Artificial Intelligence-driven discovery can shorten design cycles but risks proposing candidates that violate experimental constraints when models lack laboratory priors. The authors note that, in a new analysis across diverse models on the GuacaMol benchmark using supervised classifiers, over 60% of molecules proposed had a high probability of being mutagenic. To address this gap they introduce Medex, a dataset of priors for design problems extracted from literature describing compounds used in lab settings.

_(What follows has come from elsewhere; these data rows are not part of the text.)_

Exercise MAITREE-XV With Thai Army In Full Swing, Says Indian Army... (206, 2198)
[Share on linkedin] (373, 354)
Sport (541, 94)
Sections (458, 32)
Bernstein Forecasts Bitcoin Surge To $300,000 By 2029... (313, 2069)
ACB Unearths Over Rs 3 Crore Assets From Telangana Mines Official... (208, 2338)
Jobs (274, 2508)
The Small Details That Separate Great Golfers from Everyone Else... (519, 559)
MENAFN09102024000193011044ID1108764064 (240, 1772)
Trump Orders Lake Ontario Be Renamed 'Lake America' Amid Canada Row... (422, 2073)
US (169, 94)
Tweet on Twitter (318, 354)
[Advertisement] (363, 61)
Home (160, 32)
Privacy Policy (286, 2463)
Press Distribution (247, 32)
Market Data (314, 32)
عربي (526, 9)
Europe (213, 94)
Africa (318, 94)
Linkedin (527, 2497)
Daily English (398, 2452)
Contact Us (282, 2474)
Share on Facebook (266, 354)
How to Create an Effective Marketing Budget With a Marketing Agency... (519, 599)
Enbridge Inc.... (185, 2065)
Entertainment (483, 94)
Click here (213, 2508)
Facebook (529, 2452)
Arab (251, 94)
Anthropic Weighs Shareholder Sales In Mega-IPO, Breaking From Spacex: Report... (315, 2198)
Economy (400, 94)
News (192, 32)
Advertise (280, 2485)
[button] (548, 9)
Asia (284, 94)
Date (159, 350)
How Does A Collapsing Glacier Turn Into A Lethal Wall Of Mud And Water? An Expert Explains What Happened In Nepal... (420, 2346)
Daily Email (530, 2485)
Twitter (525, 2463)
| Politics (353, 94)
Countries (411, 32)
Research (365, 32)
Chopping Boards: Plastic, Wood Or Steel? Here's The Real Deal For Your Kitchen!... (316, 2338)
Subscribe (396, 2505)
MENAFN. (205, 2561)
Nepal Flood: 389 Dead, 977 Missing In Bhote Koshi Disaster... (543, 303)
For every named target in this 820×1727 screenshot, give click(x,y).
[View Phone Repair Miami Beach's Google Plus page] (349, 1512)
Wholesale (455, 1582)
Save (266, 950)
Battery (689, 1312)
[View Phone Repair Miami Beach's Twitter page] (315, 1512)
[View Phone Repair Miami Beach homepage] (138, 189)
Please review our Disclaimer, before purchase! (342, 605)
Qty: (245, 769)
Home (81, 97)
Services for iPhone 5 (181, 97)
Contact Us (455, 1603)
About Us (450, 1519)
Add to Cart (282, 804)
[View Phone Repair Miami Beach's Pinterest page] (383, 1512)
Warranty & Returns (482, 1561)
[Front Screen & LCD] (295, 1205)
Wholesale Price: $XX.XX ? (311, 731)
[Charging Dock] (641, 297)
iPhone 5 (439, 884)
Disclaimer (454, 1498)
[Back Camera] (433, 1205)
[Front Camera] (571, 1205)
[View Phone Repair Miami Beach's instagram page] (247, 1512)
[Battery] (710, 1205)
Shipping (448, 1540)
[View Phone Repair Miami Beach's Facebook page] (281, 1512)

Medex is constructed with LLM pipelines for discovering therapeutic entities in relevant paragraphs and summarizing information in concise fair-use facts. The dataset consists of 32.3 million pairs of natural language facts and appropriate entity representations, including SMILES or RefSeq IDs. The paper frames these pairs as knowledge priors that can be incorporated into model pretraining or used as constraints during optimization. The authors publish the dataset on HuggingFace at https://huggingface.co/datasets/DocAndDesign/Medex and say they will provide expanded versions as the available literature grows.
To demonstrate the dataset’s utility, the team trains LLM, CLIP, and LLaVA architectures to reason jointly about text and design targets and evaluates them on tasks from the Therapeutic Data Commons. In supervised prediction problems that use Medex for pretraining, their best models with 15M learnable parameters outperform larger 2B TxGemma on both regression and classification TDC tasks and perform comparably to 9B models on average. The authors also show that models built with Medex can be applied as constraints while optimizing for novel molecules in GuacaMol, producing proposals that are safer and nearly as effective. The release aims to enable models with stronger experimental priors and to improve safety in computational therapeutic design.